Dr. Kyriaki Polychronopoulou, Professor of Mechanical Engineering and Director of the Center for Catalysis and Separations (CeCaS) at Khalifa University, and her research group have recently authored a paper on dry reforming of methane that was published in the prestigious journal Applied Catalysis B: Environmental, with an impact factor of 19.5 (Elsevier, Q1).
The KU research group was led by Dr. Polychronopoulou and included Aseel Hussien, PhD Student, Dr. Aasif Dabbawala, Postdoctoral Fellow and co-advisors Dr. Maryam Khaleel, Assistant Professor of Chemical Engineering, and Dr. Dalaver Anjum, Assistant Professor of Physics. This work was the result of a fruitful collaboration with the University of Cyprus team led by Prof.
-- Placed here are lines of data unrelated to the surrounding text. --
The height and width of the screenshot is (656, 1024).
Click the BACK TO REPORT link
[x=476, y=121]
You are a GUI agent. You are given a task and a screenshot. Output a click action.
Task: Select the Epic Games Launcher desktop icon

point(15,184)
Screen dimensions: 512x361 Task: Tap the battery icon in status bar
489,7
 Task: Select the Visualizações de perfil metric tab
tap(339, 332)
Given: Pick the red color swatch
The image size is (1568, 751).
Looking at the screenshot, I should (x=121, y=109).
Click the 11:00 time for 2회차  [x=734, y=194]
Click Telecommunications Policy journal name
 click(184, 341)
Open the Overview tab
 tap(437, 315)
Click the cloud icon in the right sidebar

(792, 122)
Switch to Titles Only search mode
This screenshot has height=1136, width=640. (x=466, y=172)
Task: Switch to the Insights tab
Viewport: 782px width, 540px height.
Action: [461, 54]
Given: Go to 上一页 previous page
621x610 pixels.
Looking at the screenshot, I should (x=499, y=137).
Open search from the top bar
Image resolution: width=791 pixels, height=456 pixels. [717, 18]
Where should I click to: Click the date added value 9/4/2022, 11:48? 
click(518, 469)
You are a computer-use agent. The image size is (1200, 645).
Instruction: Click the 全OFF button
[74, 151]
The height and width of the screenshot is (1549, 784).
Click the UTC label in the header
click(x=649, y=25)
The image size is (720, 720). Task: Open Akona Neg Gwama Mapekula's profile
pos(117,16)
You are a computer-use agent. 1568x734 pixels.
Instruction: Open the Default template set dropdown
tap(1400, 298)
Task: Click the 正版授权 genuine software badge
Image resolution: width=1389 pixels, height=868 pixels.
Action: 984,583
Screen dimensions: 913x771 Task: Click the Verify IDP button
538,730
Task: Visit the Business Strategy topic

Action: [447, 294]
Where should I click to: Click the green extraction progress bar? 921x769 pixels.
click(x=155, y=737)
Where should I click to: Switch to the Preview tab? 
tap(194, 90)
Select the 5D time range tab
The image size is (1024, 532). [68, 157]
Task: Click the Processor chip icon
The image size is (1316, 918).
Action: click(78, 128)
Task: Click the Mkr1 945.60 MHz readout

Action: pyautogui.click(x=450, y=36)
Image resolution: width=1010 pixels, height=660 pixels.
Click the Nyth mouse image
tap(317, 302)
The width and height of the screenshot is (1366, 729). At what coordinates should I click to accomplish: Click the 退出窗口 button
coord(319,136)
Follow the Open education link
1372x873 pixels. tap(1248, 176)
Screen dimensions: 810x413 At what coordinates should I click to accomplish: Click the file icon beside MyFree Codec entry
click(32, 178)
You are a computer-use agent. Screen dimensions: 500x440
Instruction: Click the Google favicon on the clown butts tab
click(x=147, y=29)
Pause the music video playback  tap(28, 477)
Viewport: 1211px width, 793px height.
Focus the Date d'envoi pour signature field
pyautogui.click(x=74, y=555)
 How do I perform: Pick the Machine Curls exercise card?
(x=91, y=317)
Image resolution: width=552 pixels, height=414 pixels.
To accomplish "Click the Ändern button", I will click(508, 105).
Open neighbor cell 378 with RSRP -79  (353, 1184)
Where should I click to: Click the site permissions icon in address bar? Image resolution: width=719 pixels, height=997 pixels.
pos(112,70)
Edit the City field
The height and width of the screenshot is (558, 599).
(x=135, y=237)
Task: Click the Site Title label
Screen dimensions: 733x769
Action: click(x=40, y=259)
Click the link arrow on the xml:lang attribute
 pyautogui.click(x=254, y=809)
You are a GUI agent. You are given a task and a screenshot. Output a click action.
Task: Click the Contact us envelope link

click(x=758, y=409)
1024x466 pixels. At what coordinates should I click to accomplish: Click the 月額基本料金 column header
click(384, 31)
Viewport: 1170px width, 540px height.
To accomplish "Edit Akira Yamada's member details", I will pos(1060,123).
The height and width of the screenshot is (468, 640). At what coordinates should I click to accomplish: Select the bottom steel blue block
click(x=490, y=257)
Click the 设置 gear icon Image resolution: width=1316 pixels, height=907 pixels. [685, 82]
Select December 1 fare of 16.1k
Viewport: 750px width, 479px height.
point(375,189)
A.M. Efstathiou.
The paper, titled “Elucidating the role of La3+/Sm3+ in the carbon paths of dry reforming of methane over Ni/Ce-La(Sm)-Cu-O using transient kinetics and isotopic techniques” highlights the different effects of the presence of dopants such as La3+ and Sm3+ heteroatoms in the performance of a Ni catalytic system towards the dry reforming of methane (DRM) reaction.
Emphasis is given on the carbon deposition and their removal reaction paths in the dry reforming of methane (DRM) at mid-high temperature (750 °C) utilizing transient kinetic and isotopic experiments.
Coke deposition is the most critical challenge for DRM reaction and the bottleneck for its industrialization.
The role of lattice oxygen is highlighted, especially when it comes to the deposited carbon oxidation by lattice oxygen of support and that by oxygen derived from CO2 dissociation under DRM reaction conditions; both rates were quantified.
Ni nanoparticles (23-nm) supported on La3+-doped catalyst exhibited at least 3 times higher initial rates of cleaning the surface through carbon oxidation to CO by lattice oxygen, and ~ 13 times lower rates of carbon accumulation than Ni (18-nm) supported on Sm3+-doped catalyst.
The concentration and mobility of labile surface oxygen at the Ni-support interface region seems to correlate with carbon accumulation.
Another important finding was the in situ formation of Ni-Cu nano-alloy as Cu from the support was found to diffuse under reaction conditions to the metal-support interface and being alloyed with Ni. This was found to be partly responsible for lowering carbon deposition and increasing carbon oxidation rates to CO.